Em se tratando da equoterapia, a autonomia é respeitada na medida em que os responsáveis e o próprio praticante são informados das modalidades e do programa de atendimento. Sabemos que a família e/ou responsável já estiveram em outros serviços de saúde, trazendo bagagens de expectativas e de frustrações em relação a tratamentos, contudo, não se pode assumir atitude paternalista. 

O estabelecimento da confiança inicial é básico para fortalecer um vínculo com a equipe. Este aspecto moral da relação está na origem da autoridade profissional e do respeito mútuo dos participantes. Em entrevista com familiares ou responsáveis, são colhidas as informações sobre as vivências anteriores e as dúvidas são esclarecidas. 

Após o trabalho de avaliação do cliente, realizada pelos profissionais da equipe do centro de equoterapia, estudam-se as possibilidades de tratamento, sem transferir a responsabilidade profissional, compartilha-se a tomada de decisão.

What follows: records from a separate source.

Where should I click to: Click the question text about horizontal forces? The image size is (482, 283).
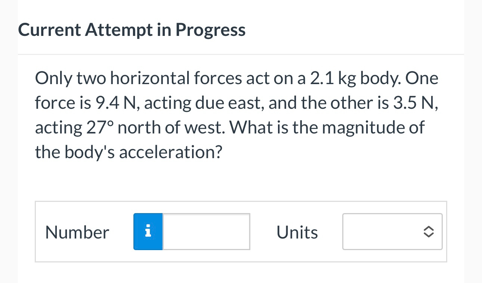[235, 114]
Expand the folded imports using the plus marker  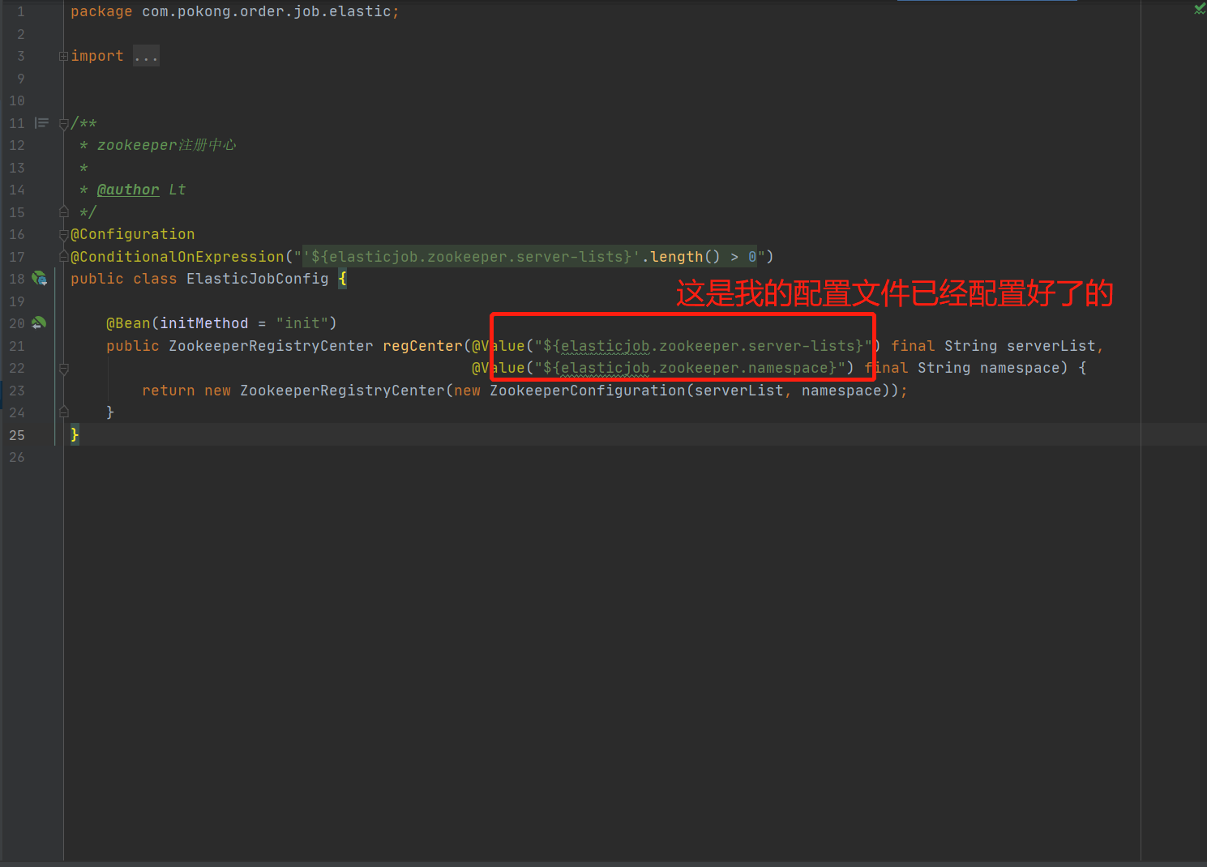pyautogui.click(x=62, y=55)
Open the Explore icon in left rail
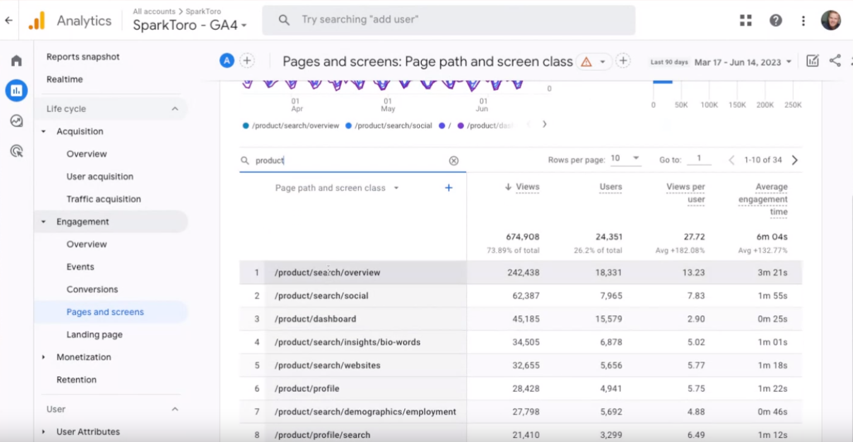Image resolution: width=853 pixels, height=442 pixels. [x=16, y=121]
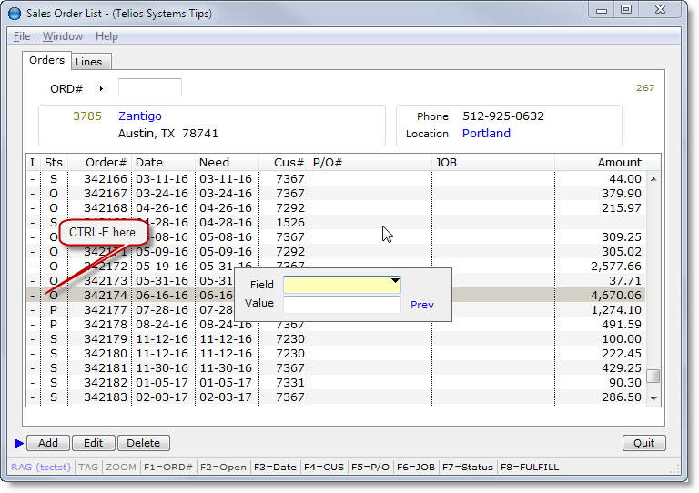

Obtendo-se consentimento para trabalhar com a pessoa, reforça-se a necessidade de real engajamento de todos e se define o cronograma de atendimento. 

Devem ser garantidos ambiente de segurança física e emocional, qualidade técnica, ética e moral da equipe do centro de equoterapia, para que toda a intervenção seja para o bem da pessoa. Quando há uma situação conflitante, o que desconcerta aos envolvidos, é preciso se refletir sobre as justificativas para a decisão tomada. 

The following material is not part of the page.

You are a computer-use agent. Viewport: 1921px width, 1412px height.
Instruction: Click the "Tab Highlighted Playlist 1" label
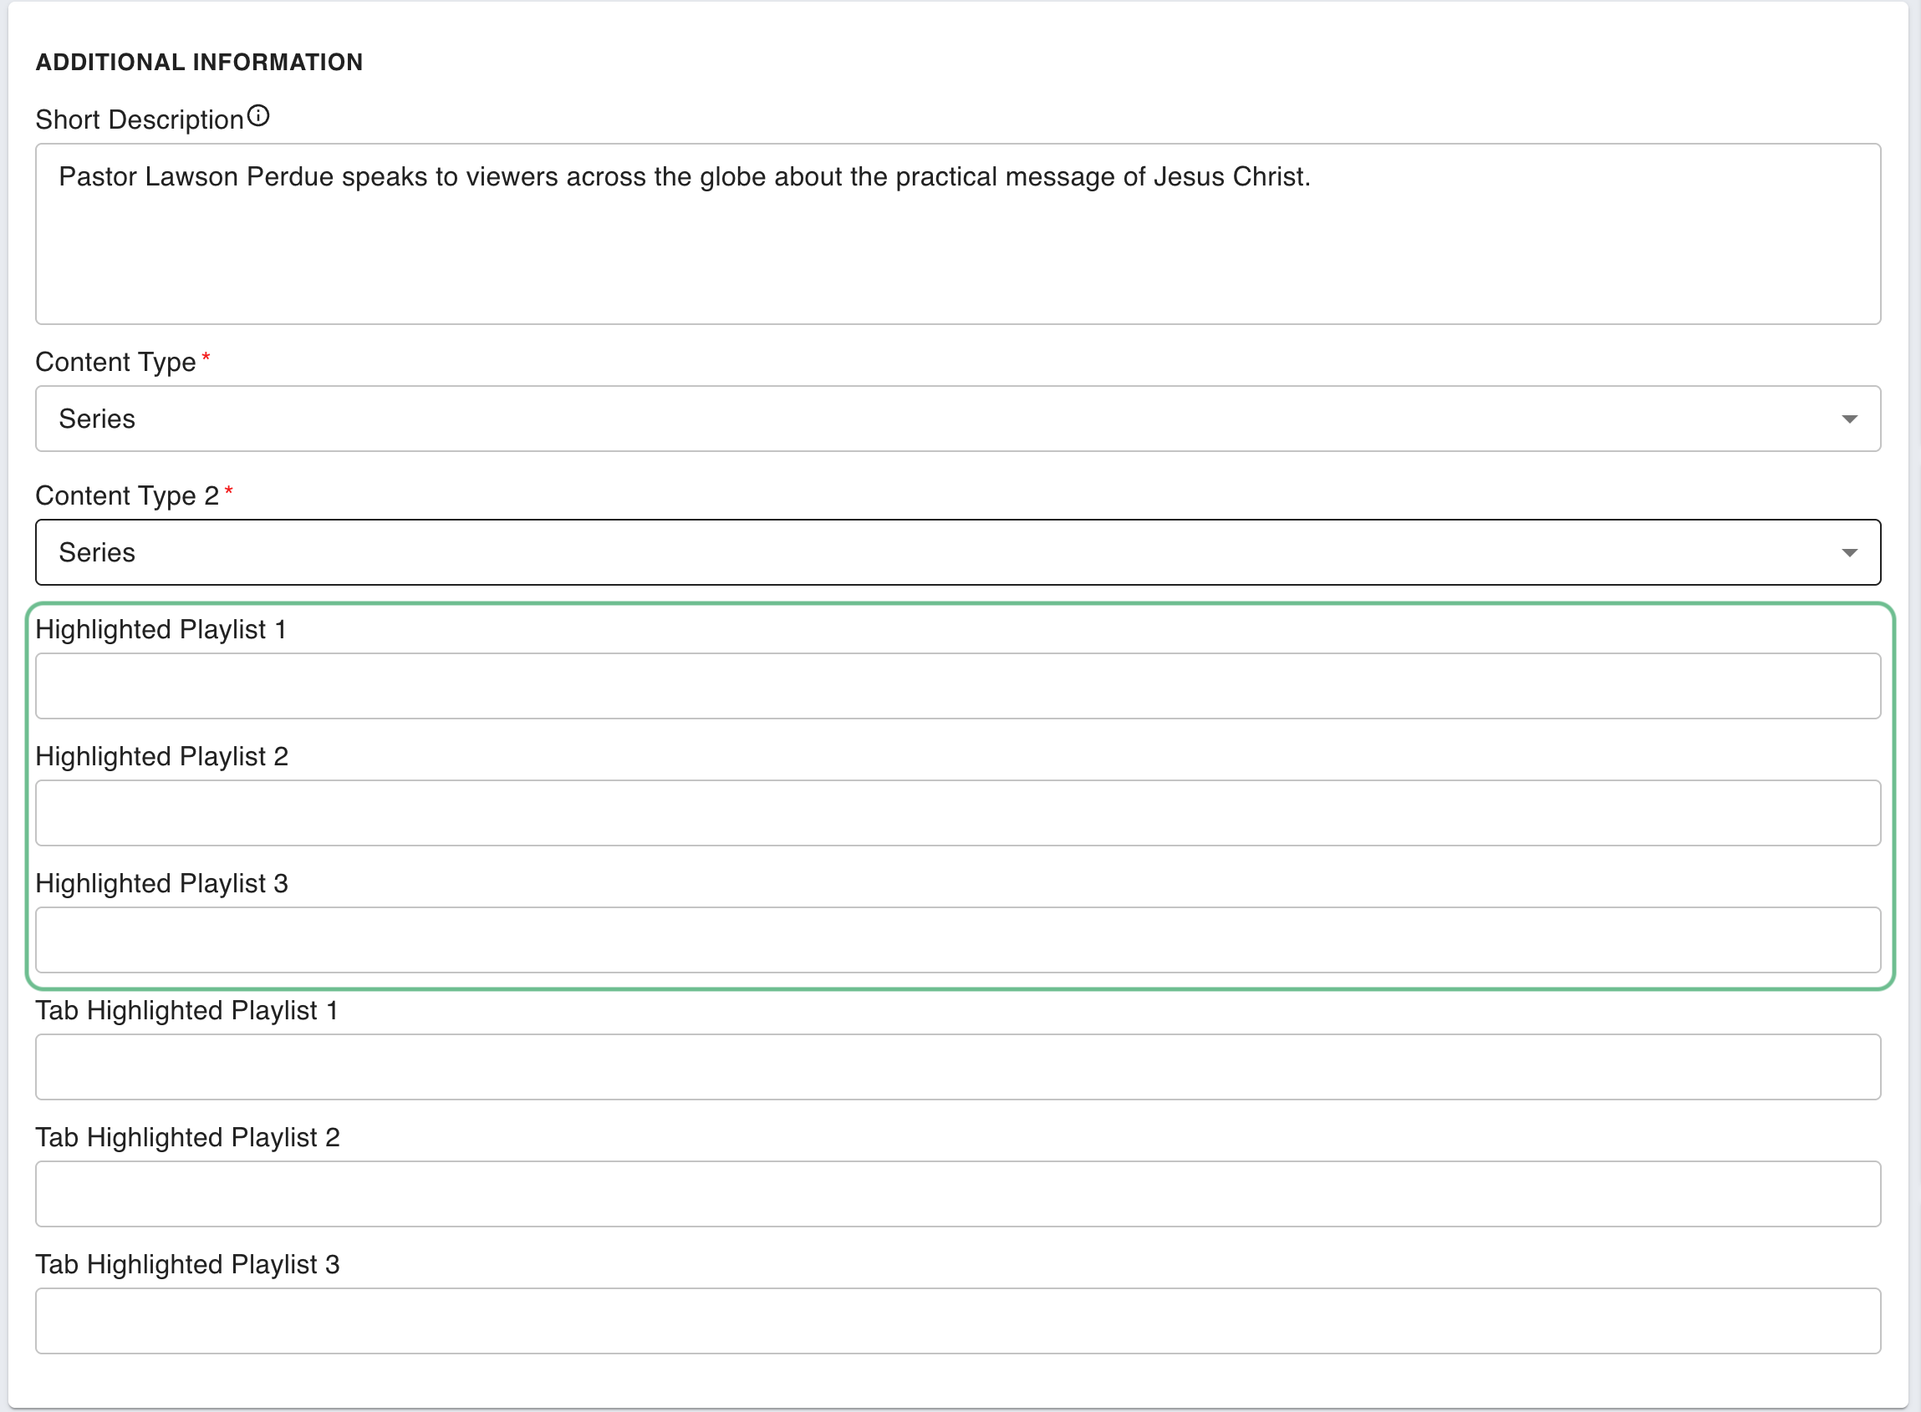[186, 1010]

A fala dos profissionais nestas ocasiões, deve ser de esclarecimento e não de imposição aos demais, apontando com realismo e pesando as conseqüências na circunstância concreta. Não pode haver um padrão de comportamento rígido, há que se ver a diversidade e multiplicidade de opções e escolher a de menor risco, de maior benefício para o praticante. 

Sobre o terceiro princípio , o da justiça, a bioética mais abrangente se refere à instituição do Estado que é a responsável pela distribuição justa das verbas para a saúde, para a pesquisa, para a educação,etc...Quanto ao centro de equoterapia tem o sentido da obrigação de igualdade de tratamento na esfera interpessoal e o de preocupação com o benefício do praticante. 

A dificuldade em precisar o que na realidade significa justiça aponta para a busca da eqüidade, que é definida como “1.1 respeito à igualdade de cada um, que independe da lei positiva, mas de um sentimento do que se considera justo, tendo em vista as causas e as intenções.HOUAISS

Nós que trabalhamos com pessoas devemos estar atentos aos benefícios das pesquisas e dos novos tratamentos, e aos riscos de abusos a que todos os seres vivos, o ambiente e o universo estejam, por desventura, submetidos. Os profissionais em atividade transdisciplinar refletem a luz dos múltiplos conhecimentos da humanidade o progresso das ciências biomédicas. Sendo a equoterapia um tratamento para seres humanos com necessidades especiais, é recomendado que se introduzam nos cursos de especialização o conceito básico da ética e da bioética, nesta modalidade de cuidado.

Clair da Graça de Souza Zamo Enfermeira, Mestre em Educação e Doutoranda UFRGS. 

Renata de Souza Zamo Instrutora de equitação em Equoterapia, Psicóloga e Especialista em Psicologia do Esporte.